What you will do:
Exactly reproduce the lines from the one containing "The width and" through the last line of the data, both ends included, leaving out pictures.

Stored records
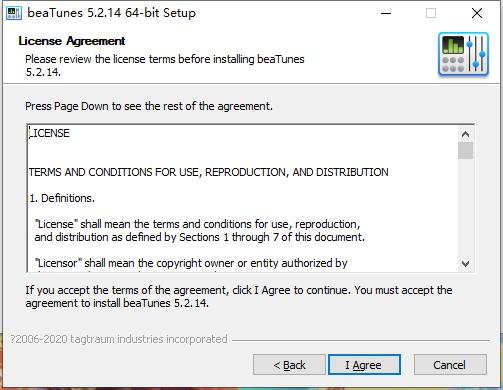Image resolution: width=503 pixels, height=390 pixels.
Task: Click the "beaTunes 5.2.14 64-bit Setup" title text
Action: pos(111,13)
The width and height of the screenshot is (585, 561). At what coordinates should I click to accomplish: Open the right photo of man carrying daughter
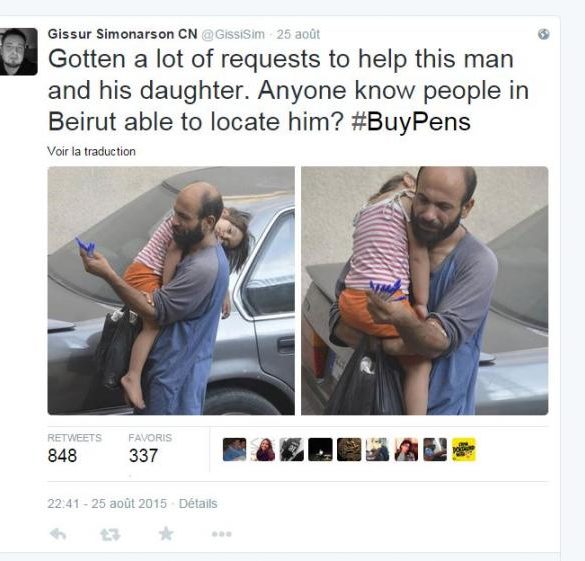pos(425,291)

Solved problem:
The width and height of the screenshot is (585, 561). At what coordinates should I click to accomplish: Open the right photo of man carrying daughter
pos(425,291)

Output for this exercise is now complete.